The most useful AI systems are not the ones with unlimited freedom. They are the ones where agents can explore inside a controlled system. Agent is what makes AI capable. Harness is what makes AI deployable.
Harness decides whether the world stays safe when it does.
The core framework
The real question is not whether to choose agent or workflow. The real question is which decisions should be delegated to the agent, and which must remain constrained by the surrounding system.
Agent
- Interprets goals
- Breaks down tasks
- Selects tools
- Generates candidate actions
- Produces drafts and reasoning
Harness
- Controls permissions
- Validates outputs
- Manages state and rollback
- Requires approvals when needed
- Records logs for auditability
Three zones of decision-making
A mature system separates what the agent may explore, what must be verified, and what must never be executed autonomously.
Exploration zone
Task understanding, decomposition, option generation, tool choice, drafting, and preliminary judgment.
Verification zone
Queries, dates, money, contracts, emails, report numbers, code changes, and external API parameters.
Restricted zone
Payments, deleting production data, permission changes, production deployment, public announcements, and other irreversible actions.

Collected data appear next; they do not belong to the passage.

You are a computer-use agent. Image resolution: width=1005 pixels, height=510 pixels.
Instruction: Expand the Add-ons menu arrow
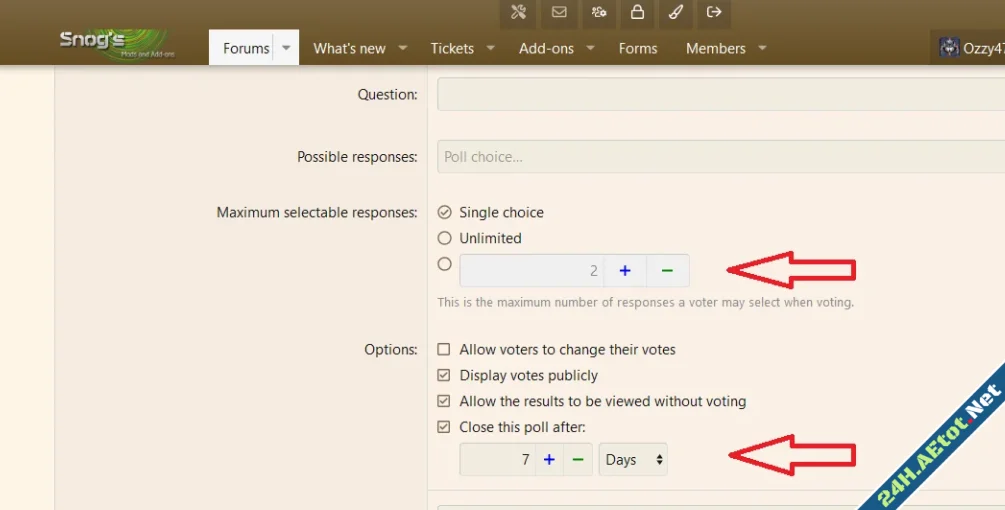pyautogui.click(x=590, y=48)
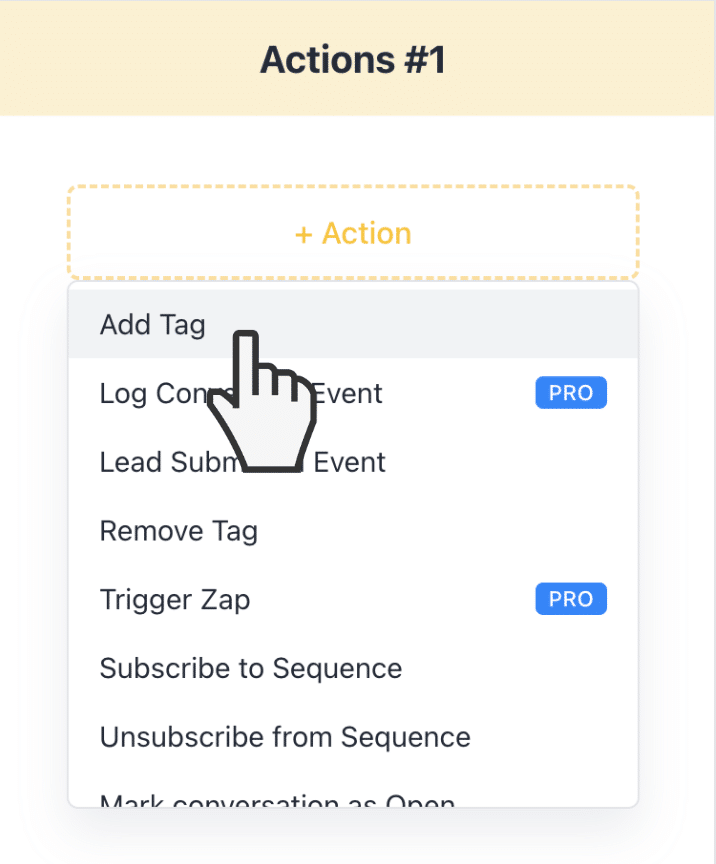Click the plus sign in + Action
716x864 pixels.
304,235
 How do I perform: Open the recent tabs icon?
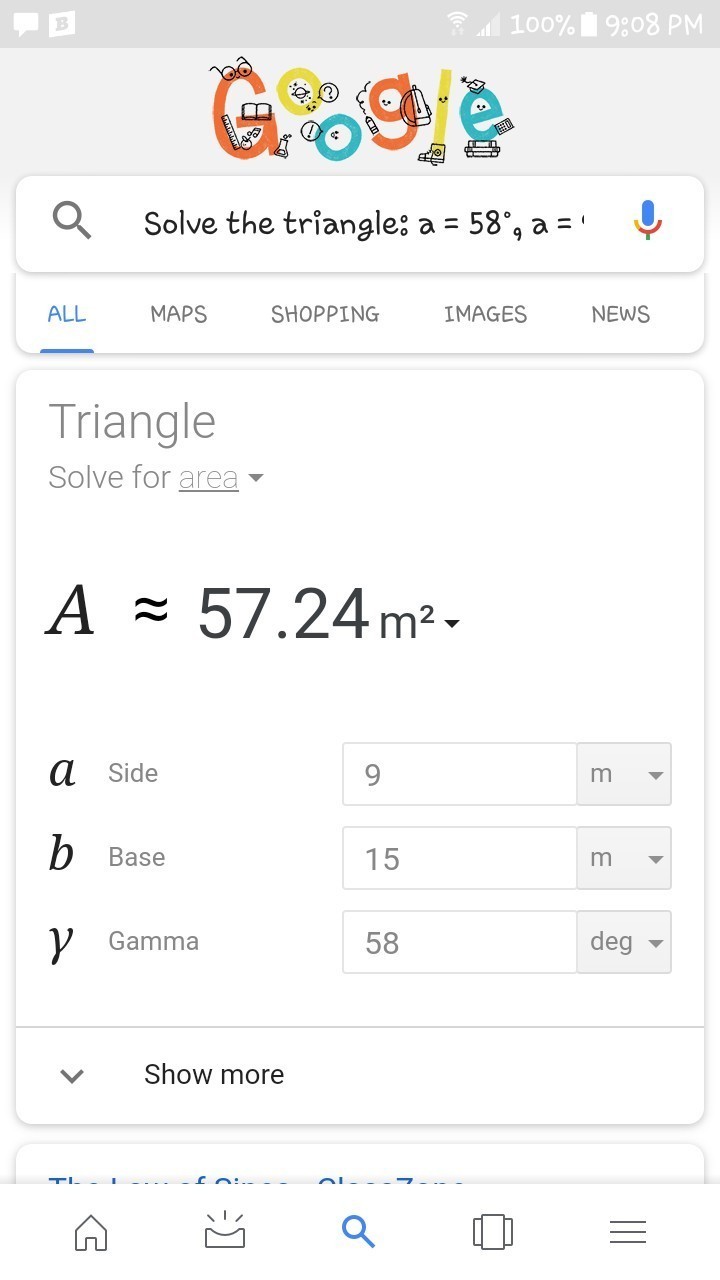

Harness-first architecture
Instead of building a fully autonomous agent first, start by building the outer control system and let the agent operate inside it.
Task intake
Convert user input into a structured task with identity, permissions, tool scope, data scope, and risk level.
Agent planning
Use the model to interpret the task, decompose it, and propose the next action in a structured form.
Policy gate
Check whether the action is allowed, whether the arguments are safe, and whether approval is required.
State and memory
Track task progress, intermediate results, retries, working memory, and persistent preferences.
Validation layer
Apply rule-based and model-based checks for facts, format, quality, consistency, and safety.
Human approval
Reserve manual review for high-risk, irreversible, high-impact, or low-confidence outputs.
Implementation principles
Product-grade agent systems are not built by prompt alone. They are built through observability, limits, validation, and failure-aware design.
Design for failure first
Think about timeouts, dirty API responses, contradictory outputs, failed validation, and missing approvals before designing the happy path.
Make every step observable
Record what the agent proposed, which tools it selected, what arguments it used, what happened, and whether validation passed.
Limit steps, cost, and time
Always add safeguards such as max steps, budget caps, and timeout controls to prevent loops and runaway execution.
Separate roles in the system
Prompt handles reasoning and expression. Policy handles permissions. Code handles flow. Validators handle quality. Logs handle accountability.